Rendre l’apprentissage plus attractif pour les jeunes :

  • Ouvrir l’apprentissage jusqu’à 30 ans contre 26 ans aujourd’hui.
  • Augmenter la rémunération des jeunes de 15 à 20 ans (30€ nets par mois).
  • Offrir une aide de 500€ aux jeunes d'au moins 18 ans en apprentissage pour passer le permis de conduire.
  • Permettre aux apprentis dont le contrat de travail est interrompu en cours d'année de ne plus perdre une année.
  • Permettre aux jeunes qui souhaitent s'orienter vers l'apprentissage, mais ne disposent pas des compétences requises, un accès à des prépa-apprentissage.
  • Informer de façon transparente les jeunes et leurs familles sur la qualité des formations en apprentissage qu'ils peuvent choisir (taux de réussite, taux d’insertion).

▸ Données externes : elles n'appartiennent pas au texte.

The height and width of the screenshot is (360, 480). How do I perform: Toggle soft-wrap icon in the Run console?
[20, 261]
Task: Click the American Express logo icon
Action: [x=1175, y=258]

Simplifier le processus pour les entreprises :

  • Une seule cotisation alternance sera prélevée au lieu de deux aujourd’hui.
  • Tout contrat en alternance sera financé : chaque jeune et chaque entreprise qui signent un contrat en alternance ont la garantie de bénéficier d’un financement, sans condition de secteur ou de taille d’entreprise.
  • Les partenaires sociaux coécriront les diplômes professionnels avec l'État.
  • La possibilité d'embaucher des jeunes en apprentissage sera ouverte tout au long de l'année.
  • Les freins réglementaires au développement de l'apprentissage seront levés (procédures administratives et prud’homales, conditions de travail).
  • Une aide à l'embauche unique ciblée sur les TPE-PME et sur les niveaux bac et pré-bac sera mise en place.

Reformer le financement de l’apprentissage :

  • Les CFA sont financés selon le nombre de contrats signés et le diplôme délivré : les branches déterminent le coût au contrat de chaque diplôme ou titre professionnel.
  • Les régions conservent une dotation annuelle de 250 millions d’euros de capacité de subvention complémentaire au financement au contrat et 180 millions d’euros pour investir dans la création de nouveaux CFA ou effectuer des rénovations importantes.
  • Le « hors quota » est renommé « Contribution au développement des formations professionnalisantes » mais reste librement affectable par les entreprises.